## Выбранный отрывок
________________

# Форум 1С > Общие вопросы по 1С - Предприятие > 1С - Предприятие 7.7 >  Ошибка реализации

## Dominik314

Добрый день. Заранее извиняюсь за свою некомпетентность в вопросах 1с.
Существует проблема - Создается счет от покупателя с n количеством товара, затем на основании данного счета (заказа) создается менеджером реализация в которой количество этого товара уменшается произвольно на некоторое число единиц. Менеджер не может менять количество товара в реализациии. От скалада это не зависит (предполагаю), так как упомяналось что могут продавать товар свыше количества на складе. Подскажите в каком направлении копать ). 1с 7.7 Управление торговлей. Такая ошибка происходит не часто примерно 1 случайа из 50. С разным видом товаров.

________________

Записи набора данных:

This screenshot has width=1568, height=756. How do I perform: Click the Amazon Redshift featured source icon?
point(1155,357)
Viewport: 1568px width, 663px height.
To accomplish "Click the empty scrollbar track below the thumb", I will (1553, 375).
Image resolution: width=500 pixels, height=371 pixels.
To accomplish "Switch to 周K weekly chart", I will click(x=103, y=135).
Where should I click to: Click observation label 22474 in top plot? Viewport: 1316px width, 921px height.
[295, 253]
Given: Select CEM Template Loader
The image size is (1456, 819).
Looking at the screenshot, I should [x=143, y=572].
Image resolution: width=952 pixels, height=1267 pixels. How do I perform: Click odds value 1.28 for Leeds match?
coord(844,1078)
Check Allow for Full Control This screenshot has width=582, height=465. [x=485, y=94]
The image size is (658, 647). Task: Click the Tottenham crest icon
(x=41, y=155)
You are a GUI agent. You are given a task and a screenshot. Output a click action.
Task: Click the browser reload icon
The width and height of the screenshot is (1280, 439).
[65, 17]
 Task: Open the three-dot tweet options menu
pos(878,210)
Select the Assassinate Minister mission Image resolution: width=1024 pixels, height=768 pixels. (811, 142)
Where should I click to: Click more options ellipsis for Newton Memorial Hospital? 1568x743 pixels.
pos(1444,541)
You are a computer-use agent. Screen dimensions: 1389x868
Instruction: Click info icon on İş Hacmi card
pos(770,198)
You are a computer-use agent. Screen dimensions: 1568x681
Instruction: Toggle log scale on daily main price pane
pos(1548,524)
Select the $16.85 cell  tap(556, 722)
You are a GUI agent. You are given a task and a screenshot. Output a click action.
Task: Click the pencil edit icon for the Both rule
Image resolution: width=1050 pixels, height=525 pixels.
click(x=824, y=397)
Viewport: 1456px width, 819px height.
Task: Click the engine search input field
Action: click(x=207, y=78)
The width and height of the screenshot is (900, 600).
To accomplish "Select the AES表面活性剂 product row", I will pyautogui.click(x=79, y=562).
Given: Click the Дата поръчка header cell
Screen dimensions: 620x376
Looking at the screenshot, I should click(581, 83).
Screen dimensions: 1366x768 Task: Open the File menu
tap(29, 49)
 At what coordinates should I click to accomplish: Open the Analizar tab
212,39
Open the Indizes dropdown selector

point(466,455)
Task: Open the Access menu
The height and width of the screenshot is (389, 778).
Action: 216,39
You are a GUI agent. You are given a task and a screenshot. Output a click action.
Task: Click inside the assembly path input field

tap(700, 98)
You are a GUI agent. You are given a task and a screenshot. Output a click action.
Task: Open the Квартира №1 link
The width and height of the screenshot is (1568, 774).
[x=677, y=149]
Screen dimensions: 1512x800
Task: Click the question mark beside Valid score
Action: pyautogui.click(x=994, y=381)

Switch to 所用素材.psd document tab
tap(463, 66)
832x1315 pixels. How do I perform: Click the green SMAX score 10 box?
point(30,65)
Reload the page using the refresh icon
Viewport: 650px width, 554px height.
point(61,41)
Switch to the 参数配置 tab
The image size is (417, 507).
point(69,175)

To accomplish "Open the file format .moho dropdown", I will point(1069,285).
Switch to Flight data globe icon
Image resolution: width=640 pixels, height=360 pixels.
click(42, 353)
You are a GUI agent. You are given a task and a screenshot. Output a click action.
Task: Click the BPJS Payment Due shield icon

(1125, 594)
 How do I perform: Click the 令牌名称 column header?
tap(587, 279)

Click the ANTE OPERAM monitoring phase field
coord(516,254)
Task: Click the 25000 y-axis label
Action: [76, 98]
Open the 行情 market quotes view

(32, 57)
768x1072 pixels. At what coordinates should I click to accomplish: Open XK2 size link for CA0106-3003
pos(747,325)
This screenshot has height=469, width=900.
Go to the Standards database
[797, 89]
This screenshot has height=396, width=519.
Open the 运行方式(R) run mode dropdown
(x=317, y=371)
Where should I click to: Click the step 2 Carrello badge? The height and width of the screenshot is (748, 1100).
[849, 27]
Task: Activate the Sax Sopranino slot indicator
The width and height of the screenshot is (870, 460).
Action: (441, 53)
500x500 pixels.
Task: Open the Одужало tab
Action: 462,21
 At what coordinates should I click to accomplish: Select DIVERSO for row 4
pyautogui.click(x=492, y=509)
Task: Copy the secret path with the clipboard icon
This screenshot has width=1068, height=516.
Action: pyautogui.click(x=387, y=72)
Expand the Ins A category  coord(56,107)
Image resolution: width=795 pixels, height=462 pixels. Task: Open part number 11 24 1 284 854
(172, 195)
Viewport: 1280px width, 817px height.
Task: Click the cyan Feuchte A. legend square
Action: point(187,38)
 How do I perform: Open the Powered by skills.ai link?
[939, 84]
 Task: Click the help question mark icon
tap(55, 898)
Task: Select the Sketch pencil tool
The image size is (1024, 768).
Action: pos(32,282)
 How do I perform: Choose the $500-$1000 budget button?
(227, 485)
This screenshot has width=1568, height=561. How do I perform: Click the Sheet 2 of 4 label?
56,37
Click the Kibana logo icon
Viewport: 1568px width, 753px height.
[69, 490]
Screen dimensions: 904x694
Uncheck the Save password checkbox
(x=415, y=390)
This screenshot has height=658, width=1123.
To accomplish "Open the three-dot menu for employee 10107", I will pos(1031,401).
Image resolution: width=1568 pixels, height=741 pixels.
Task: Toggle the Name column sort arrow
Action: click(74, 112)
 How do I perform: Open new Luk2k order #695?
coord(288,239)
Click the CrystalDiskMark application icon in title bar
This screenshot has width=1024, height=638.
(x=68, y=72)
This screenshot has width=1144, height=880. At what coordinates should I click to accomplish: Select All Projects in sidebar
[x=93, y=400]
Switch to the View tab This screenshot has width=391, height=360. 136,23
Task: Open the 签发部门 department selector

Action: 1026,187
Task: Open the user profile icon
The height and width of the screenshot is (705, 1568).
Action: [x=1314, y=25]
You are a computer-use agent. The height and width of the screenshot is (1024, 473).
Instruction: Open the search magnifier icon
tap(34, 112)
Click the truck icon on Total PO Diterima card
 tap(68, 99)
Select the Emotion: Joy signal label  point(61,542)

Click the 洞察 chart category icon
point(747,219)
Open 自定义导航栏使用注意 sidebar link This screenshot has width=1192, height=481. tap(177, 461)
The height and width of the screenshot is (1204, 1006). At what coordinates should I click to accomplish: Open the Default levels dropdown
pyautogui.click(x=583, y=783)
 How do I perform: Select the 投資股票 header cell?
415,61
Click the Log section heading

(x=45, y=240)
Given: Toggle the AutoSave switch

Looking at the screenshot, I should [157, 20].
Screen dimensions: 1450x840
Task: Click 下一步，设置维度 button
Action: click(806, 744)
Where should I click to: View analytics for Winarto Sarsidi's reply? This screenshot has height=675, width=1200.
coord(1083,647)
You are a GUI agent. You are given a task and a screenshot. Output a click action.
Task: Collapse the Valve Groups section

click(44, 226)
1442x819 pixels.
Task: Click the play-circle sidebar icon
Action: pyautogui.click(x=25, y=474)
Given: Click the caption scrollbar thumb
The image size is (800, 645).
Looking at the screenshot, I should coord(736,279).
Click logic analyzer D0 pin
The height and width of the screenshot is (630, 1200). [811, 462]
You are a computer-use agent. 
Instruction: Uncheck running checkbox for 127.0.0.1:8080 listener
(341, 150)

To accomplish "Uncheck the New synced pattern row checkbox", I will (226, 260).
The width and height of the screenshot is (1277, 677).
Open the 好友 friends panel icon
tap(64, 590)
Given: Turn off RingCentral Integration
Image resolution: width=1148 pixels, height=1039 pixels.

________________

## Цель задания
Подхватите отрывок с форума об ошибке в реализации в 1С и продолжите его сразу после последнего предложения. Эти записи взяты из другого источника.

## Ответ
----------


## Gal.tim

На складе остаток смотрели? Больше складского остатка не реализует.

----------


## Dominik314

Как пояснили бухгалтера, они могут проводить реализацию даже если на складе меньшее количество товара, то есть "уходить в минус", т е от склада вроде бы не зависит. но завтра буду уточнять

----------


## Dominik314

Сегодня опять произошла данная ситуация. Данный товар был в количестве 50 на складе, в счете было 4 в реализации опять 3.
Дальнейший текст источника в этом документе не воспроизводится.